Task brief:
Summarize the injunction passage in three sentences.
**** Study text ****
Where, however, it reaches the point of being classed as a nuisance-the rule is different, as stated in the case of State v. Lindsay, 85 Kan. 79, 116 Pac. 207, where a statute was continuously violated by conducting an insane asylum in a certain locality without permission, and it was there held:

“Courts of equity are reluctant to use the process of injunction where the-remedy by indictment or information is efficacious, but will not hesitate where the remedy is not adequate and it is necessary to protect the rights of th& public or an individual. A court is not powerless to prevent the doing of an act merely because it is denounced as a public offense.” (p. 83.)

We are not holding that the allegations in the fifth count of the-petition constitute a nuisance nor that an injunction must be granted *421on account of the .injury to the public by such continued violation of the requirements of the ordinance, but we only say that under the facts and circumstances alleged in the petition and discussed in the briefs an injunction could be granted, and therefore the matter should have been left open for a hearing.
**** Data records ****
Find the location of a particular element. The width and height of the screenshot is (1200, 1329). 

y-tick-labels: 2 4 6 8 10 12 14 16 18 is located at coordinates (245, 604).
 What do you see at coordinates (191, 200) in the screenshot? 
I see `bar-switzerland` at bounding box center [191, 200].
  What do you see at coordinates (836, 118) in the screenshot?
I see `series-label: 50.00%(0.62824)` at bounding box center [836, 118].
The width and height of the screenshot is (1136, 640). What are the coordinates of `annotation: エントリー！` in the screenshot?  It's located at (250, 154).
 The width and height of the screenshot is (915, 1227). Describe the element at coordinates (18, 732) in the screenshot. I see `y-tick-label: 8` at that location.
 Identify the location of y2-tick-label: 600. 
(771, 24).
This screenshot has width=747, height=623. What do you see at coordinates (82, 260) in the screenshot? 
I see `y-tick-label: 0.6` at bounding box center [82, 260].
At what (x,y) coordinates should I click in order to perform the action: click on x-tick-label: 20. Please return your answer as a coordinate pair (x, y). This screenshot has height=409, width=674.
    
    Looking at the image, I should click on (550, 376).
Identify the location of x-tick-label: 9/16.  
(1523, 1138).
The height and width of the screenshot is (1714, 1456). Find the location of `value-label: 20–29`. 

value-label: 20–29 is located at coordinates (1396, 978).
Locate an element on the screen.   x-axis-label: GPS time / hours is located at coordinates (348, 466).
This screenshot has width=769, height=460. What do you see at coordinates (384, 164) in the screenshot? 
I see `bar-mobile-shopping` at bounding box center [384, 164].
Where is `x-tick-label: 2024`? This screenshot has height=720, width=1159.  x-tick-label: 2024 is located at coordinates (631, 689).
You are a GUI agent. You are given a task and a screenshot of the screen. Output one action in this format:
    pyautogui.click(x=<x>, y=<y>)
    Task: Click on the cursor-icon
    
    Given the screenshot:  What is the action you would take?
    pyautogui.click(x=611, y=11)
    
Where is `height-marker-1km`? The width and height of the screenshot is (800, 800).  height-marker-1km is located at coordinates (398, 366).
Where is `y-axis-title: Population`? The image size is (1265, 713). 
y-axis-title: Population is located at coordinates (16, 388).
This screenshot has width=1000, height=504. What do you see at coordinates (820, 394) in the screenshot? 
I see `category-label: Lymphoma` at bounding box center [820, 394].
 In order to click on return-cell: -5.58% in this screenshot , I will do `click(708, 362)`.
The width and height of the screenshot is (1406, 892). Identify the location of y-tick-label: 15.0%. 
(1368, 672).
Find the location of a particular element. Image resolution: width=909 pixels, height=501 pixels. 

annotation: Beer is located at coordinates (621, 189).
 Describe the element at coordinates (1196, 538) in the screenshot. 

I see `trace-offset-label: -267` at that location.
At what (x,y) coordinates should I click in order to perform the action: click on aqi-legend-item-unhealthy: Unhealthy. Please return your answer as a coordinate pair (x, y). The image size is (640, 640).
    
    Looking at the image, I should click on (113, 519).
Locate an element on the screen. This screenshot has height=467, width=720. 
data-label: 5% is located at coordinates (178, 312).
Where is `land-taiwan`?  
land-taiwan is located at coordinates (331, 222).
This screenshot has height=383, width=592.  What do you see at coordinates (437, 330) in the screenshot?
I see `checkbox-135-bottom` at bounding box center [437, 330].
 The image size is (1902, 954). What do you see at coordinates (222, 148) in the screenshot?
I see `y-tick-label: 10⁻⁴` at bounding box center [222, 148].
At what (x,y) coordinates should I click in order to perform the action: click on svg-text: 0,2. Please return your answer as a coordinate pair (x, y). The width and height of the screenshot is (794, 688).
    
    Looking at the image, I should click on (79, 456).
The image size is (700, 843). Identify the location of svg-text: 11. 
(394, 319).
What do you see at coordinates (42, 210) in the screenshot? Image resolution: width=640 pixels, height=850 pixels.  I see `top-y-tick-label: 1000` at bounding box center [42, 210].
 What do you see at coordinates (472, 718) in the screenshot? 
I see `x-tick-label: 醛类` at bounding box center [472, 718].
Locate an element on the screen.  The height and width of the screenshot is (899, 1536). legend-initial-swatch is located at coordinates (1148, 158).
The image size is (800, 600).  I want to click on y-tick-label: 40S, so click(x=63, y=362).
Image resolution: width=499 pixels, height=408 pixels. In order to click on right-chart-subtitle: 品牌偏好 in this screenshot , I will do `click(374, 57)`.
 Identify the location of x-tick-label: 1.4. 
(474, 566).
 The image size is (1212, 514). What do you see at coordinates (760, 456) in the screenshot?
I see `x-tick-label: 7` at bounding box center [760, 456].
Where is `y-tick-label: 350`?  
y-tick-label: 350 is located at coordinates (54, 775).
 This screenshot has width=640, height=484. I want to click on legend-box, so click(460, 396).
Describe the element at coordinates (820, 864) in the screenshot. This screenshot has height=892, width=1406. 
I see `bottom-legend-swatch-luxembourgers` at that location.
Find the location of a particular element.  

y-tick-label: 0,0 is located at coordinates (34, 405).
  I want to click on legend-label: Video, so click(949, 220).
****
Answer:
When a violation reaches the point of being a nuisance, a different rule applies. State v. Lindsay, where a statute was continuously violated by running an insane asylum in a locality without permission, held that courts of equity, though reluctant to enjoin where indictment or information works, will act when that remedy is inadequate and protection of public or individual rights requires it, since an act being a public offense does not leave a court powerless to prevent it. The court does not hold that the fifth count alleges a nuisance or that an injunction must issue, only that on the facts alleged an injunction could be granted, so the matter should have been left open for a hearing.